La version d'origine est ici :



Outre la tonalité, de nombreux autres éléments contribuent à ce que nous ressentons en écoutant un morceau : le choix des paroles lorsqu'il y en a, leur accentuation, comme cela a été vu ici, Le choix du tempo est également important, comme le démontre cette autre version de "So What"






jeudi 5 mai 2016

7 nuances de modes (2) lydien

Le mode lydien est un mode musical très présent dans le cinéma hollywoodien : il évoque souvent le merveilleux, le rêve, les situations irréelles.




Le thème accompagnant l'envol d'E.T., est lydien, de même que les interventions des différents instruments à vent au tout début du morceau.


On retrouve cette atmosphère lydienne dans maints génériques de films (rappelez-vous du générique des Simpson).





Le folklore d'Europe Centrale est un autre univers musical dans lequel le mode lydien est utilisé : ce mode se retrouve dans les mazurkas polonaises qui ont inspiré Chopin.

Léonard Bernstein fait une démonstration brillante et pédagogique de différentes utilisations du mode lydien.



Voici un dernier exemple traité en mode lydien.



Je m'interroge sur le lien qui pourrait exister entre le mode lydien utilisé dans cette chanson par Michaël Jackson, et "Neverland". Le mode lydien entendu ici n'est sans doute pas à lui-seul une explication valable et convaincante. Par contre, la cadence d'accords utilisée par Michaël Jackson dans ce tube (accord de degré I majeur suivi d'un accord de degré II majeur, ligne harmonique jouée en boucle) caractérise le morceau. Or c'est précisément un motif harmonique que nous retrouvons très souvent dans les références hollywoodiennes, ce qui nous renvoie au début de ce billet.
Si une telle connexion existe, alors cette utilisation du mode lydien serait une référence, consciente ou non, à un monde imaginaire, féerique, lié à l'enfance.

Cela reste une hypothèse !

dimanche 1 mai 2016

7 nuances de modes (1) ionien

Les comptines enfantines ne sont pas l'unique utilisation du mode ionien.
De célèbres compositeurs classiques ont fait usage de ce mode, par exemple Beethoven dans "l'hymne à la joie", ou Bach dans "Jésus que ma joie demeure" :



Ce mode se retrouve dans tous les styles musicaux occidentaux.
Une idée généralement admise est que le mode ionien est un mode "rond", presque parfait dans sa forme. Il est aussi très souvent associé au mot "joie", ce que confirmeraient les titres donnés à leurs œuvres par les deux illustres compositeurs sus-cités. 
Je pense que le mode ionien n’est pas intrinsèquement gai; ce caractère qui lui est attribué relève davantage d’une forme de grammaire musicale fixée par plusieurs siècles d’usage répété de ce mode majeur en l’associant justement à « gaîté, joie », tout au moins dans la culture occidentale. 

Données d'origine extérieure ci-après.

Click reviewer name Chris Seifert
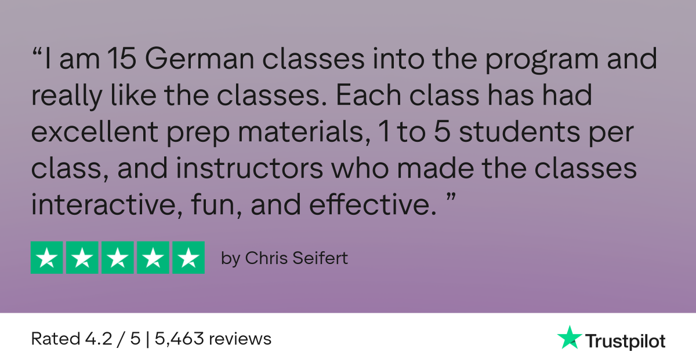Screen dimensions: 696x363 coord(296,258)
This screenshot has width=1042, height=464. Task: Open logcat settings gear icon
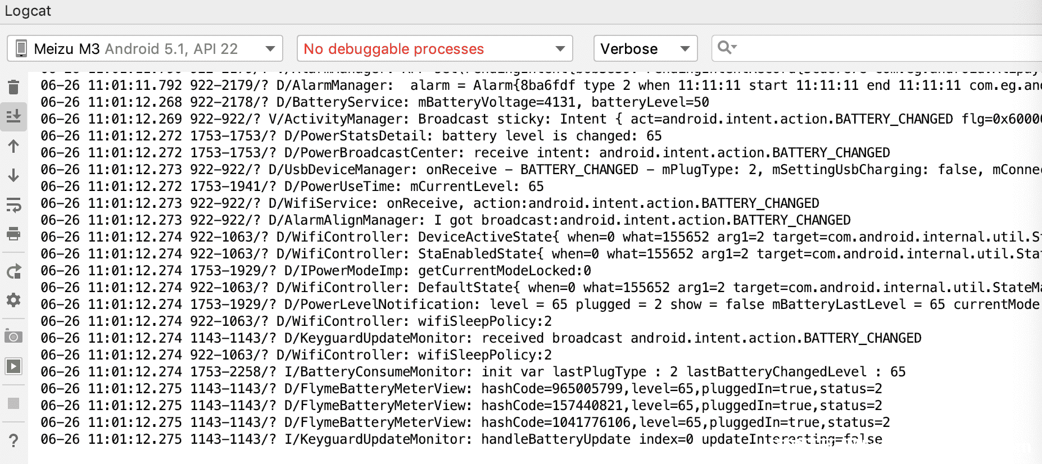(13, 301)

Bob Marley chante "No Woman no Cry", mélodie écrite en mode ionien :




Sting chante « I feel so lonely » sur une grille d'accords dont il reconnaît lui-même qu'il l'a empruntée à Bob Marley.


Sting a transformé la mélodie de Bob Marley en "autre chose". Les notes utilisées sont toujours assemblées en mode ionien, mais il utilise moins de notes dans la mélodie que Bob Marley; il se sert en outre essentiellement des notes complémentaires de celles utilisées par Bob Marley. Le résultat ne m'évoque pas la gaité. J'assume la subjectivité de mon avis : le lecteur pourrait m’objecter que mon ressenti est appuyé par la répétition lancinante et presque plaintive du mot "lonely" dans la chanson, ou encore par le choix du texte lui-même.


Sting parvient ainsi, sur un chemin aussi balisé que le mode ionien, à proposer un changement de perspective intéressant, d'autant plus que son approche, en forme de "négatif musical" de Bob Marley, est minimaliste.